What you need to do |
Reproduce the material word for word, from the line containing "How do I perform: Choose the Attack command?" through the line containing "will click(x=1385, y=695).", including both of those lines.

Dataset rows
——
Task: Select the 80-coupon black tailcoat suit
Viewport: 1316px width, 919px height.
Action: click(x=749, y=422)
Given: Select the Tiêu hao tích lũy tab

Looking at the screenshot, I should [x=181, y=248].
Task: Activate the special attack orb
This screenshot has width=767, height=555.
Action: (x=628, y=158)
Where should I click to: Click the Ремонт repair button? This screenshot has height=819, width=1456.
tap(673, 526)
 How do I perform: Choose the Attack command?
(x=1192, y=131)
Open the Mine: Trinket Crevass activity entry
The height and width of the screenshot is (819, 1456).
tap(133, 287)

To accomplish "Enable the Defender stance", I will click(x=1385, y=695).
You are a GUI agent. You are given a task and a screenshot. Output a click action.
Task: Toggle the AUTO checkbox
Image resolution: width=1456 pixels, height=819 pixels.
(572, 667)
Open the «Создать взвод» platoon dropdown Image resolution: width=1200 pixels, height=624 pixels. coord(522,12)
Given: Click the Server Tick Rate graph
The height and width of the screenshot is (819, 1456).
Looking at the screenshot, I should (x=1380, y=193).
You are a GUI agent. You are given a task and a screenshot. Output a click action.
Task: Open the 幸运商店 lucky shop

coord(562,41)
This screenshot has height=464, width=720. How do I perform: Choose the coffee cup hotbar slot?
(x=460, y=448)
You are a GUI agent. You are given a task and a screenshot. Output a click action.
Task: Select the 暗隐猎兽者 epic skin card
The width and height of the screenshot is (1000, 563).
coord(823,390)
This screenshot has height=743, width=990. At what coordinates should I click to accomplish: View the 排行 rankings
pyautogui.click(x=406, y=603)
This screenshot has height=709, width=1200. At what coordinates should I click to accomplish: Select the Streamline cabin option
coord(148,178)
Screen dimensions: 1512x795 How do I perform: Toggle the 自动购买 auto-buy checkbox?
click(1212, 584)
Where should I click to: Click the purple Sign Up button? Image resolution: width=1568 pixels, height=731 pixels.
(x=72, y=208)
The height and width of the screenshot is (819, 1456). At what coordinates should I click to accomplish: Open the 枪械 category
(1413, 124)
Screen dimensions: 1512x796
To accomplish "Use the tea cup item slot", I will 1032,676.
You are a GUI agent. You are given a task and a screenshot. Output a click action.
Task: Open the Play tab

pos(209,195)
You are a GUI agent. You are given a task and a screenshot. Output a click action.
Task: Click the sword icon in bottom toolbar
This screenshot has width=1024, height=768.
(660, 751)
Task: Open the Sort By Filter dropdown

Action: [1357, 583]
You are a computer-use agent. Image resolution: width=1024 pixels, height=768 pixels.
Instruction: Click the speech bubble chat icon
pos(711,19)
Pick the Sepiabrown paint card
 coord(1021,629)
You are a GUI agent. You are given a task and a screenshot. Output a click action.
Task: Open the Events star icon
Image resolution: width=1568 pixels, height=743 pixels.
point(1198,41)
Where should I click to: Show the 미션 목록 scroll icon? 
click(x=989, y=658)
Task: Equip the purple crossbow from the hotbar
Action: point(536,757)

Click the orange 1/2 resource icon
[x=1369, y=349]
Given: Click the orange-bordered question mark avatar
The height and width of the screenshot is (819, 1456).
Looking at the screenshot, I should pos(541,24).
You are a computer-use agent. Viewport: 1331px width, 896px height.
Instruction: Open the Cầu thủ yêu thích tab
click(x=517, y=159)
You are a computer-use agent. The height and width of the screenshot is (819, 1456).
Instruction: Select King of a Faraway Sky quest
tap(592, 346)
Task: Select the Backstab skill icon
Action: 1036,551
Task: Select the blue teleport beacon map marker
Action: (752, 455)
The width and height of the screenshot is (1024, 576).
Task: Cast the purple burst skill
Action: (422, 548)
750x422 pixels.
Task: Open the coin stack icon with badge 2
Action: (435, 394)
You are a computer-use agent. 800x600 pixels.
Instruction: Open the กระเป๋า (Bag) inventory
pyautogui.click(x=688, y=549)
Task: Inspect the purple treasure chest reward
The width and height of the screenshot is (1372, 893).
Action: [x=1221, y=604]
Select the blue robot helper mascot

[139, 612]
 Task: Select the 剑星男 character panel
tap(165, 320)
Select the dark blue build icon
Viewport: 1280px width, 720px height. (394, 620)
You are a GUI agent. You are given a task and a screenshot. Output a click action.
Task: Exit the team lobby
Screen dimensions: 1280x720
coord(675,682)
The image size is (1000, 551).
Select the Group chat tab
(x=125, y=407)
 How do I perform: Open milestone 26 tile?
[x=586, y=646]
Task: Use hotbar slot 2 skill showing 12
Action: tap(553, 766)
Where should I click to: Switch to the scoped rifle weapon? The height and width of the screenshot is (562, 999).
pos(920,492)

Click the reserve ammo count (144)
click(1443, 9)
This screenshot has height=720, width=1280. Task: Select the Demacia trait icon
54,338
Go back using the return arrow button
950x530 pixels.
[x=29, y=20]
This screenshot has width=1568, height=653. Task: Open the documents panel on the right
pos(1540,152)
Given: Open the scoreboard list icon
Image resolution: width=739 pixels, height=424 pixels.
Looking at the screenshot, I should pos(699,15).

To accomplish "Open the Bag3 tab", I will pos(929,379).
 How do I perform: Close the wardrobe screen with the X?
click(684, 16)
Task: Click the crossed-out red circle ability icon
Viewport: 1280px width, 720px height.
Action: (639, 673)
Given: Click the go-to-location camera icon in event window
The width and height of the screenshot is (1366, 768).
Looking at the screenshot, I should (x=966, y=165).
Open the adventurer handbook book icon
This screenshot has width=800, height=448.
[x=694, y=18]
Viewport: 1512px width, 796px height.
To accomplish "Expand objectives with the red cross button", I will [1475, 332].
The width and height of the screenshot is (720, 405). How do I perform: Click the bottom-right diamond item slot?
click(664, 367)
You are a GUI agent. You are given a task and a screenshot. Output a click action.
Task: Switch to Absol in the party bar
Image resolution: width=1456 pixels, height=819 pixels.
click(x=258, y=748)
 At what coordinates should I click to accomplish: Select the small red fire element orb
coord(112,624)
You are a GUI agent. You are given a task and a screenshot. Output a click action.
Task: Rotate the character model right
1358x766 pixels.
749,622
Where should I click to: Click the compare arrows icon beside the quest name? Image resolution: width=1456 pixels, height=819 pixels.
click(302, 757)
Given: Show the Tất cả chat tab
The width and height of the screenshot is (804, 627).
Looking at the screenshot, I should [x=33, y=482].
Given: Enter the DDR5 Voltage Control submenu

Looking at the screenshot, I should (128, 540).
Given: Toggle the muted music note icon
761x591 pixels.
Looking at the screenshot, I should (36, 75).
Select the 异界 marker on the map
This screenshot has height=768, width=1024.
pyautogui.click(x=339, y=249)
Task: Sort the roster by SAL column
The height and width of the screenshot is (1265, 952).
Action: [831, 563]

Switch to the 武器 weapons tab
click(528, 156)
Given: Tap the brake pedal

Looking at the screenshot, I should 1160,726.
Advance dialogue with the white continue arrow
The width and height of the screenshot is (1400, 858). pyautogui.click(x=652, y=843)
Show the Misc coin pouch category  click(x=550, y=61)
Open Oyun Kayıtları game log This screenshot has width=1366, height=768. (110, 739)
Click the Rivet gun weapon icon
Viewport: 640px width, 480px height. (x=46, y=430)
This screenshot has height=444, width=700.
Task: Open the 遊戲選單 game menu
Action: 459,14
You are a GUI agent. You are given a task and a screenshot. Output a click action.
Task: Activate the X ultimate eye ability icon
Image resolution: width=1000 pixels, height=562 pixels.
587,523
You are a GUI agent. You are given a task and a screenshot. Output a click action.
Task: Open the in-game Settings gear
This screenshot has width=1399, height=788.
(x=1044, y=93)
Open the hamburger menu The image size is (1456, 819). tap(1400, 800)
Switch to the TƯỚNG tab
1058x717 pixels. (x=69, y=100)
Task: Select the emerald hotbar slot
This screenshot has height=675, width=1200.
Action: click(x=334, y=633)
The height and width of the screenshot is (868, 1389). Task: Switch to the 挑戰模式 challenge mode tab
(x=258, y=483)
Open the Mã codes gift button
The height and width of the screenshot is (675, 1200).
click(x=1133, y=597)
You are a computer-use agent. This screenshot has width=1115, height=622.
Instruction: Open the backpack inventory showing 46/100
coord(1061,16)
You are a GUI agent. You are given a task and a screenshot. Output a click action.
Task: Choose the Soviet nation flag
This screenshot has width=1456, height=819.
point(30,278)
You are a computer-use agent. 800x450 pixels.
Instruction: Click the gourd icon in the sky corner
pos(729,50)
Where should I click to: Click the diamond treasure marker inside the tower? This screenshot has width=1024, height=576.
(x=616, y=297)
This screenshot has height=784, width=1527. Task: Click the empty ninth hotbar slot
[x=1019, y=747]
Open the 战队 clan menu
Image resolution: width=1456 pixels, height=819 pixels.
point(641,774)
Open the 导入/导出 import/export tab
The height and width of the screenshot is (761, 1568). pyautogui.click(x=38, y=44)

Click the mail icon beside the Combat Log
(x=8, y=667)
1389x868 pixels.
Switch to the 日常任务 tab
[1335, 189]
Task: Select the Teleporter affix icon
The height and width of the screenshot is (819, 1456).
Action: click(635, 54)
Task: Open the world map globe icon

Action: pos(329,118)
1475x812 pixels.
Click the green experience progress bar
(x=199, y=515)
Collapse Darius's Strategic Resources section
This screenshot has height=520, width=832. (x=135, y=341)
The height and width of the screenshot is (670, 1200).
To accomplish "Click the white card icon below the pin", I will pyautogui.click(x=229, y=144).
——
Full answer |
 How do I perform: Choose the Attack command?
(x=1192, y=131)
Open the Mine: Trinket Crevass activity entry
The height and width of the screenshot is (819, 1456).
tap(133, 287)

To accomplish "Enable the Defender stance", I will click(x=1385, y=695).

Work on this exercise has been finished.